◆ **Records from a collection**
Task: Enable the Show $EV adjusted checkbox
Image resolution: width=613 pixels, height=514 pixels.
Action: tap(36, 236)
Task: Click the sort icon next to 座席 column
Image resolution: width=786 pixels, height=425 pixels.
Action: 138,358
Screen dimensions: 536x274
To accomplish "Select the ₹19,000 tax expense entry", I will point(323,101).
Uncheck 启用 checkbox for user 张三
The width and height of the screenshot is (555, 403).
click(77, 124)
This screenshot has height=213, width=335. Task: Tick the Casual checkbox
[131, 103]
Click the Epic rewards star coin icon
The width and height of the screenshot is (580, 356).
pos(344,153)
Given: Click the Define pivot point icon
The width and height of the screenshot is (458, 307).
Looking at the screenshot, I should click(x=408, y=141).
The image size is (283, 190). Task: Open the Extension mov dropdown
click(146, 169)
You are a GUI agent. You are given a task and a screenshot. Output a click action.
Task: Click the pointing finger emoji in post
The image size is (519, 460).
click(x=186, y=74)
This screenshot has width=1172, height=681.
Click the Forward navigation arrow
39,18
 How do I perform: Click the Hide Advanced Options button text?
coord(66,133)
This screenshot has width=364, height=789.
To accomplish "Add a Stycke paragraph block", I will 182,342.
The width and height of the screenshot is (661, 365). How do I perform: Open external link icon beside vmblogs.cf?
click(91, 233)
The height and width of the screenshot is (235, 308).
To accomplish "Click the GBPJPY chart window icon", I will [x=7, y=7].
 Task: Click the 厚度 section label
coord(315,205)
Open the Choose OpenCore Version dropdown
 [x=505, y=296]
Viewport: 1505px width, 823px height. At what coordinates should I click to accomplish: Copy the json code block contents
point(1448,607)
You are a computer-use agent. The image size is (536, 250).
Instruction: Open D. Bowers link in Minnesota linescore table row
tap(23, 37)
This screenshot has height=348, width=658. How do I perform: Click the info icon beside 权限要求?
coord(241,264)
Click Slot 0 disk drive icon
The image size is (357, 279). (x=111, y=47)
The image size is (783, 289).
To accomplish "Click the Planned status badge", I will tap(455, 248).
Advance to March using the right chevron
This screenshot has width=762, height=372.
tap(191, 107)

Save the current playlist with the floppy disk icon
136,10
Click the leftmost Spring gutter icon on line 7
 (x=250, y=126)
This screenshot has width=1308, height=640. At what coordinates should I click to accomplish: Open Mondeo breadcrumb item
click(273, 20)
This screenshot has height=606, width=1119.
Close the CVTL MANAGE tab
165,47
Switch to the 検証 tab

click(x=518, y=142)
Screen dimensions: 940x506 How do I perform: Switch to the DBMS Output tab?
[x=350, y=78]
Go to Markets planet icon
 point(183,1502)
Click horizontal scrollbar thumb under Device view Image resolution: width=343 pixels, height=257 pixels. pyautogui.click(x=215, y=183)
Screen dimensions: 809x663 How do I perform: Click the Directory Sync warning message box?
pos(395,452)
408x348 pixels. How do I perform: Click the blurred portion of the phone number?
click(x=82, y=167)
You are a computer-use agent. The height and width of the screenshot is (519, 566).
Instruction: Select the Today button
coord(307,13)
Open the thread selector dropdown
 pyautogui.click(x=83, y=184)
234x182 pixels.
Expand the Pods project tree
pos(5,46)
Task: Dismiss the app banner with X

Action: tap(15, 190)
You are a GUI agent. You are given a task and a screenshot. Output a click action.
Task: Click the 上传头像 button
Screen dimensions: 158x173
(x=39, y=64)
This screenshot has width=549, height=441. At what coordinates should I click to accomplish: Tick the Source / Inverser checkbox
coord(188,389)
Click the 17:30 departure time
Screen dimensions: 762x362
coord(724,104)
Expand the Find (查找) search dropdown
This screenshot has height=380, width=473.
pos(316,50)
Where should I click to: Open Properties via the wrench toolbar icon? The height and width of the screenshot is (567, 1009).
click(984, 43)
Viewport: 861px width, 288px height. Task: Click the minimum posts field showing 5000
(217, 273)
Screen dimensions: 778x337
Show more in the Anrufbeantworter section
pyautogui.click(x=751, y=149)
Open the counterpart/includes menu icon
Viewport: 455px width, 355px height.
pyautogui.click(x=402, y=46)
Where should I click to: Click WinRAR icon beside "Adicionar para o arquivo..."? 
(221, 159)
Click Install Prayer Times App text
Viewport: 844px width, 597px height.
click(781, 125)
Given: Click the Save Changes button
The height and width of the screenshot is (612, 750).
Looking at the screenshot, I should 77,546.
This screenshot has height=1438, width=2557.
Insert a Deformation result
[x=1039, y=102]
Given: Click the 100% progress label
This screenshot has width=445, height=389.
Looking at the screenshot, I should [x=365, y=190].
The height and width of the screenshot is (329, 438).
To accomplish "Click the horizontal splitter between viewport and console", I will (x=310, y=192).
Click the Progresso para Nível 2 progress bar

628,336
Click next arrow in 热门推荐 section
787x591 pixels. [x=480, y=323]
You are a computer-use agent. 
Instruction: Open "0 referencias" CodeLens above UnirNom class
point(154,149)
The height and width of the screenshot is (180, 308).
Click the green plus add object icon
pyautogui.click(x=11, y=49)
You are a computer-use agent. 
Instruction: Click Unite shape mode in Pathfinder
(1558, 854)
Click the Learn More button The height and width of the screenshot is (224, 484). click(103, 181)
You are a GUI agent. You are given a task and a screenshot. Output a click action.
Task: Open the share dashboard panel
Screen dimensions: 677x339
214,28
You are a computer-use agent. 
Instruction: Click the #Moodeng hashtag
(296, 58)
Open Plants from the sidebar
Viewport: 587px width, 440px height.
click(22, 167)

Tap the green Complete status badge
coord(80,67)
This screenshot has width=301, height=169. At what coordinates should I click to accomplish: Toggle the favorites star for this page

◆ **Task**
Print each line of these records again with no changes at all.

◆ **Task response**
Task: Enable the Show $EV adjusted checkbox
Image resolution: width=613 pixels, height=514 pixels.
Action: tap(36, 236)
Task: Click the sort icon next to 座席 column
Image resolution: width=786 pixels, height=425 pixels.
Action: 138,358
Screen dimensions: 536x274
To accomplish "Select the ₹19,000 tax expense entry", I will point(323,101).
Uncheck 启用 checkbox for user 张三
The width and height of the screenshot is (555, 403).
click(77, 124)
This screenshot has height=213, width=335. Task: Tick the Casual checkbox
[131, 103]
Click the Epic rewards star coin icon
The width and height of the screenshot is (580, 356).
pos(344,153)
Given: Click the Define pivot point icon
The width and height of the screenshot is (458, 307).
Looking at the screenshot, I should click(x=408, y=141).
The image size is (283, 190). Task: Open the Extension mov dropdown
click(146, 169)
You are a GUI agent. You are given a task and a screenshot. Output a click action.
Task: Click the pointing finger emoji in post
The image size is (519, 460).
click(x=186, y=74)
This screenshot has width=1172, height=681.
Click the Forward navigation arrow
39,18
 How do I perform: Click the Hide Advanced Options button text?
coord(66,133)
This screenshot has width=364, height=789.
To accomplish "Add a Stycke paragraph block", I will 182,342.
The width and height of the screenshot is (661, 365). How do I perform: Open external link icon beside vmblogs.cf?
click(91, 233)
The height and width of the screenshot is (235, 308).
To accomplish "Click the GBPJPY chart window icon", I will [x=7, y=7].
 Task: Click the 厚度 section label
coord(315,205)
Open the Choose OpenCore Version dropdown
 [x=505, y=296]
Viewport: 1505px width, 823px height. At what coordinates should I click to accomplish: Copy the json code block contents
point(1448,607)
You are a computer-use agent. The image size is (536, 250).
Instruction: Open D. Bowers link in Minnesota linescore table row
tap(23, 37)
This screenshot has height=348, width=658. How do I perform: Click the info icon beside 权限要求?
coord(241,264)
Click Slot 0 disk drive icon
The image size is (357, 279). (x=111, y=47)
The image size is (783, 289).
To accomplish "Click the Planned status badge", I will tap(455, 248).
Advance to March using the right chevron
This screenshot has width=762, height=372.
tap(191, 107)

Save the current playlist with the floppy disk icon
136,10
Click the leftmost Spring gutter icon on line 7
 (x=250, y=126)
This screenshot has width=1308, height=640. At what coordinates should I click to accomplish: Open Mondeo breadcrumb item
click(273, 20)
This screenshot has height=606, width=1119.
Close the CVTL MANAGE tab
165,47
Switch to the 検証 tab

click(x=518, y=142)
Screen dimensions: 940x506 How do I perform: Switch to the DBMS Output tab?
[x=350, y=78]
Go to Markets planet icon
 point(183,1502)
Click horizontal scrollbar thumb under Device view Image resolution: width=343 pixels, height=257 pixels. pyautogui.click(x=215, y=183)
Screen dimensions: 809x663 How do I perform: Click the Directory Sync warning message box?
pos(395,452)
408x348 pixels. How do I perform: Click the blurred portion of the phone number?
click(x=82, y=167)
You are a computer-use agent. The height and width of the screenshot is (519, 566).
Instruction: Select the Today button
coord(307,13)
Open the thread selector dropdown
 pyautogui.click(x=83, y=184)
234x182 pixels.
Expand the Pods project tree
pos(5,46)
Task: Dismiss the app banner with X

Action: tap(15, 190)
You are a GUI agent. You are given a task and a screenshot. Output a click action.
Task: Click the 上传头像 button
Screen dimensions: 158x173
(x=39, y=64)
This screenshot has width=549, height=441. At what coordinates should I click to accomplish: Tick the Source / Inverser checkbox
coord(188,389)
Click the 17:30 departure time
Screen dimensions: 762x362
coord(724,104)
Expand the Find (查找) search dropdown
This screenshot has height=380, width=473.
pos(316,50)
Where should I click to: Open Properties via the wrench toolbar icon? The height and width of the screenshot is (567, 1009).
click(984, 43)
Viewport: 861px width, 288px height. Task: Click the minimum posts field showing 5000
(217, 273)
Screen dimensions: 778x337
Show more in the Anrufbeantworter section
pyautogui.click(x=751, y=149)
Open the counterpart/includes menu icon
Viewport: 455px width, 355px height.
pyautogui.click(x=402, y=46)
Where should I click to: Click WinRAR icon beside "Adicionar para o arquivo..."? 
(221, 159)
Click Install Prayer Times App text
Viewport: 844px width, 597px height.
click(781, 125)
Given: Click the Save Changes button
The height and width of the screenshot is (612, 750).
Looking at the screenshot, I should 77,546.
This screenshot has height=1438, width=2557.
Insert a Deformation result
[x=1039, y=102]
Given: Click the 100% progress label
This screenshot has width=445, height=389.
Looking at the screenshot, I should [x=365, y=190].
The height and width of the screenshot is (329, 438).
To accomplish "Click the horizontal splitter between viewport and console", I will (x=310, y=192).
Click the Progresso para Nível 2 progress bar

628,336
Click next arrow in 热门推荐 section
787x591 pixels. [x=480, y=323]
You are a computer-use agent. 
Instruction: Open "0 referencias" CodeLens above UnirNom class
point(154,149)
The height and width of the screenshot is (180, 308).
Click the green plus add object icon
pyautogui.click(x=11, y=49)
You are a computer-use agent. 
Instruction: Click Unite shape mode in Pathfinder
(1558, 854)
Click the Learn More button The height and width of the screenshot is (224, 484). click(103, 181)
You are a GUI agent. You are given a task and a screenshot. Output a click action.
Task: Open the share dashboard panel
Screen dimensions: 677x339
214,28
You are a computer-use agent. 
Instruction: Click the #Moodeng hashtag
(296, 58)
Open Plants from the sidebar
Viewport: 587px width, 440px height.
click(22, 167)

Tap the green Complete status badge
coord(80,67)
This screenshot has width=301, height=169. At what coordinates should I click to accomplish: Toggle the favorites star for this page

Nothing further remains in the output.